Plus important, le 12e Forum des Psys qui se tenait dimanche à la Mutualité, que Jacques-Alain Miller m’avait demandé de présider et qui s’intitulait « évaluer tue ». Pourquoi est-ce qu’évaluer tue ? Pourquoi est-ce que cette manie de tout évaluer, en particulier dans l’entreprise, a-t-elle des conséquences mortifères comme on l’a vu, par exemple, au moment de ces suicides en série de France Télécom auxquels j’avais, le 15 octobre 2009, consacré un entier bloc-notes. Pour deux raisons, au moins. Qui dit évaluer dit comparer et comparer c’est déclencher, au sein même de l’entreprise, une rivalité mimétique généralisée, une guerre de tous contre tous, une joute, qui auront, entre autres effets, celui de briser les solidarités qui, jadis, tissaient le lien social et faisaient que, quand un ouvrier flanchait, quand un terrassier de L’Assommoir n’allait pas bien et n’était pas en état de monter, d’autres le remplaçaient et lui permettaient de souffler. Et puis qui dit évaluer dit chiffrer et qui dit chiffrer dit, par définition, réduire un humain à sa part quantifiable, éliminer de lui tout ce qui est désir, libido, caprice, lapsus, accidents de l’inconscient ou de l’âme, bref, vie – et c’est donc, qu’on le veuille ou non, le transformer quasi mécaniquement en non-vivant, en zéro, en déchet et, à terme, selon la plus ou moins grande résistance de chacun, le pousser peut-être au suicide. Le capitalisme moderne a eu son époque Taylor. Il a eu son moment Bentham, l’inventeur du fameux Panoptique et de son système de surveillance permanente et généralisée. Eh bien peut-être entre-t-il dans l’âge de ces TCC – Thérapies Cognitives et Comportementales – dont il revient aux analystes lacaniens de l’École de la Cause freudienne d’avoir, presque seuls, et de longue date, dénoncé les inévitables méfaits. Nous y voilà.

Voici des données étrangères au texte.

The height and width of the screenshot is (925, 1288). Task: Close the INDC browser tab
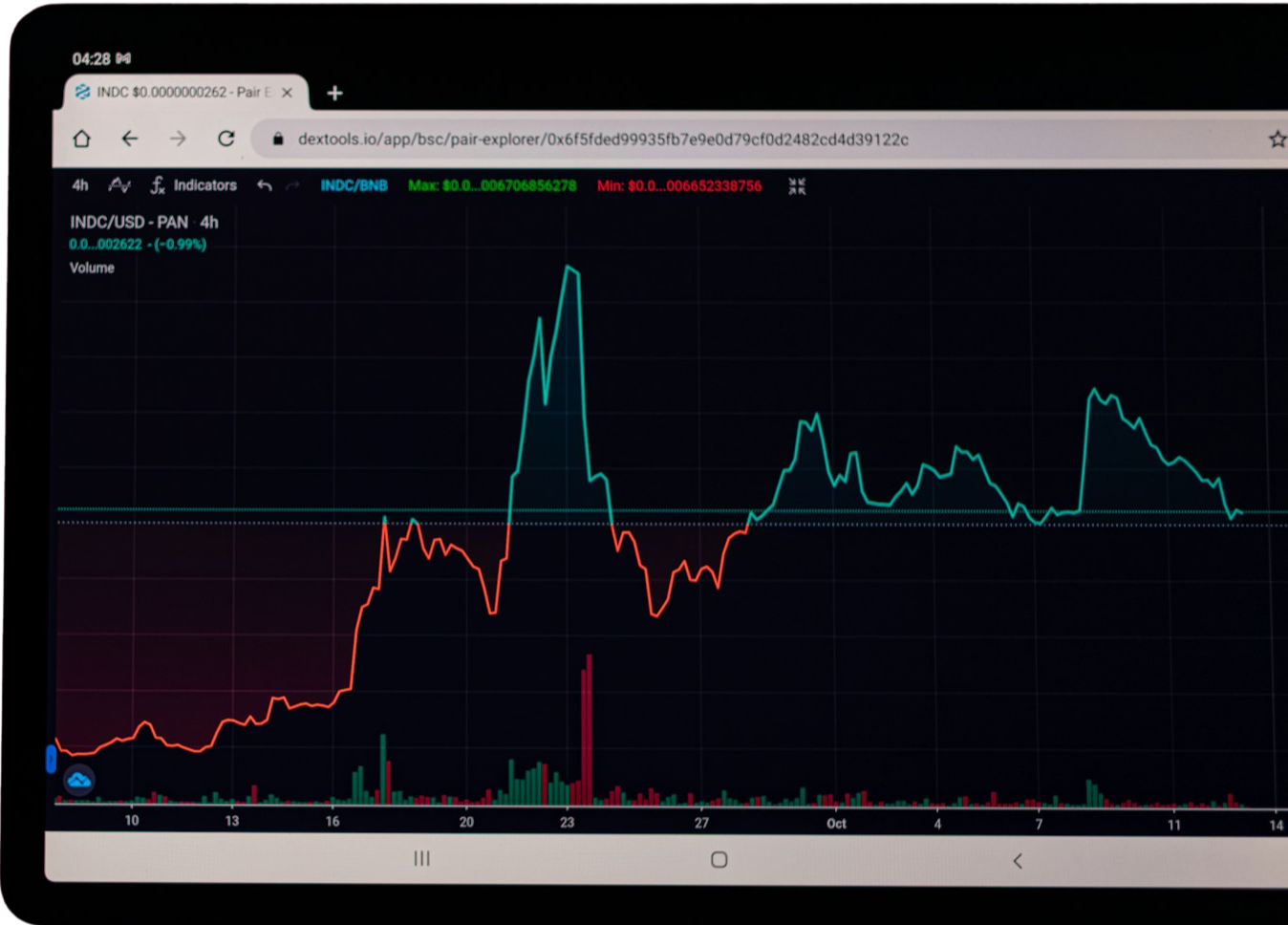pos(287,93)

Sans doute plus important encore : Olivier Besancenot demandant à une femme voilée de porter les couleurs de son parti, aux prochaines élections régionales, en Provence-Alpes-Côte d’Azur. Cette décision est odieuse à trois titres. Parce qu’elle contrevient aux principes de laïcité qui, quelque avis que l’on ait sur le principe de la loi sur la Burqa qui agite l’opinion depuis quelques semaines, prescrit qu’il y a un espace au moins, celui où s’exprime et, plus encore, où s’élabore, se façonne, s’exprime, la citoyenneté où ce type de « signe » n’a certainement pas sa place. Parce qu’elle est une gifle, ensuite, à toutes les femmes qui croyaient avoir compris qu’elles étaient désormais, en tout cas en France, les égales absolues des hommes et que leur visage était donc un visage, un vrai visage, pas un objet de scandale, pas un désordre qu’il faudrait maîtriser, pas un outrage que l’on ne saurait voir et qu’il conviendrait de dissimuler, pas une impureté. Et puis elle est odieuse, enfin, parce qu’elle est un outrage, pour le coup, à toutes les femmes qui, hors de France et, en particulier, dans les pays à majorité musulmane, luttent à visage découvert contre une prescription dont elles savent bien, elles, qu’elle n’est pas religieuse mais politique, de part en part politique et complice, en l’espèce, des plus effroyables tyrannies – comment concilier le souci du monde, voire la solidarité avec les femmes qui, en ce moment même, défilent dans les rues de Téhéran, si l’on consent, ici, à cautionner et même à promouvoir les emblèmes de la politique contre laquelle elles se révoltent ? La laïcité, le féminisme et l’internationalisme furent le cœur de l’extrême gauche du temps où elle avait une âme. C’est à cela, c’est à ces trois principes, donc au meilleur de sa mémoire, que tournent aujourd’hui le dos ses pâles et abusifs héritiers.